2. Applications of systems biology
While traditional reductionist methods provide an invaluable insight into the molecular mechanisms of a disease, a systems-level approach has been widely used in recent years based on the integration of large-scale data emerging from omics technologies. The acquired high-dimensional data produced by genomic, transcriptomic, proteomic, lipidomic and metabolomic technologies can be processed and analyzed by employing novel techniques in data analysis and data mining, bioinformatics and machine learning approaches. The ultimate goal is the design of a refined computational model that can reflect on the dynamic perturbations of the system in a predictive mode.
Systems biology approaches have been implemented in the study of many diseases, such as cancer and neurodegenerative diseases. Carcinogenesis, tumor progression, and metastasis have long been a challenging field of research, since high complexity interaction networks govern them at a genetic, epigenetic, cellular, tissue and environmental level . The wide availability of high-throughput genomic, epigenomic and transcriptomic data on different types of cancer in large repositories, such as “The Cancer Genome Atlas (TCGA),” has empowered research in the context of cancer systems biology. The use of such data in parallel with computational models has been employed in a number of successful stories, identifying new key regulators, establishing predictive biomarkers and designing optimized or novel therapeutic strategies against cancer [16, 17, 18, 19].
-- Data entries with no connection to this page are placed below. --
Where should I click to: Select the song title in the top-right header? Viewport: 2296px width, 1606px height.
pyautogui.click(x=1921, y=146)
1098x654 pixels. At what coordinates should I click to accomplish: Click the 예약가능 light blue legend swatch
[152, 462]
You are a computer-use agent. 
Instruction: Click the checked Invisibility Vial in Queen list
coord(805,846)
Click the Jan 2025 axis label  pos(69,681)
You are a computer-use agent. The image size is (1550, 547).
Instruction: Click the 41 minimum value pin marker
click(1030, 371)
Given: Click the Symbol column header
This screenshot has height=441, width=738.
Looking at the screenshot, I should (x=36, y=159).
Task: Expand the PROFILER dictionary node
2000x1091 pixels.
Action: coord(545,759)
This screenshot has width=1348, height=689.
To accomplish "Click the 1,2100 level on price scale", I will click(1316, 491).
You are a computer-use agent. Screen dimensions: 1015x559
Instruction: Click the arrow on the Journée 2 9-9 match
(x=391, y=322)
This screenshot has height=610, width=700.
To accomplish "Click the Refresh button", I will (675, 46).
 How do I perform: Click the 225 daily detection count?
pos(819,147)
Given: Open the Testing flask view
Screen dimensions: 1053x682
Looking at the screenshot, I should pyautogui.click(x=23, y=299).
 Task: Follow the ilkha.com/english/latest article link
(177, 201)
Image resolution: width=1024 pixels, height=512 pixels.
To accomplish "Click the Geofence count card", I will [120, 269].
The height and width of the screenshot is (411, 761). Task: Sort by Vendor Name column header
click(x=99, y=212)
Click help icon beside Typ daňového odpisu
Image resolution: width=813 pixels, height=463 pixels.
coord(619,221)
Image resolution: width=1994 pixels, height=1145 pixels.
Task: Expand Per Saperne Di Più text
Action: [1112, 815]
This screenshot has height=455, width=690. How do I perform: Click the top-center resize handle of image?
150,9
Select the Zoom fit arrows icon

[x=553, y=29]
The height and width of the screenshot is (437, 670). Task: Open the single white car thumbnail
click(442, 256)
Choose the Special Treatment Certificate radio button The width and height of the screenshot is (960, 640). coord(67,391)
Another application of systems biology includes the computational analysis on extensive experimental data in the field of pharmacology, namely systems pharmacology. Systems pharmacology is focused on the study of drugs, identifying new drug targets, repurposing of existing drugs and analyzing the properties and effects of known drugs in a systems-level. Addressing the complexity of the cellular networks and the mode of action of a drug can lead to a better understanding of side effects and adverse events of a drug and the identification of off-targets, improving the safety and effectiveness of disease treatment . In the past decade, systems-based applications have proved to gain better insights into drug-drug interactions, drug-target networks, drug-target interactions, and drug side-effects, leading to novel drug discovery [21, 22, 23].
Finally, in the field of virology, a systems-level approach is required to address the extremely complex viral and host processes that follow upon viral infection. Systems virology encompasses the study of virus-host interaction networks through the process and analysis of high-throughput data, such as next-generation sequencing, mass spectrometry, microarray technologies, and protein-protein interactions, aiming towards the generation of a representative dynamic model of virus-host interactions . Such methods may reveal key network components that can be used as potential targets during viral infection and replication and lead to novel preventive or therapeutic antiviral strategies .
Summarizing, systems biology is a field that aims to analyze and model the molecular pathways and interactions of a broader set of several molecular components. The study of a system can be achieved by computational tools that enable scientists to visualize and record the progress of functions in a system over time. The ultimate ambition is the prediction of potential changes and interactions according to the dynamic conditions, making it possible to lead to the development of more effective therapies and handling several diseases.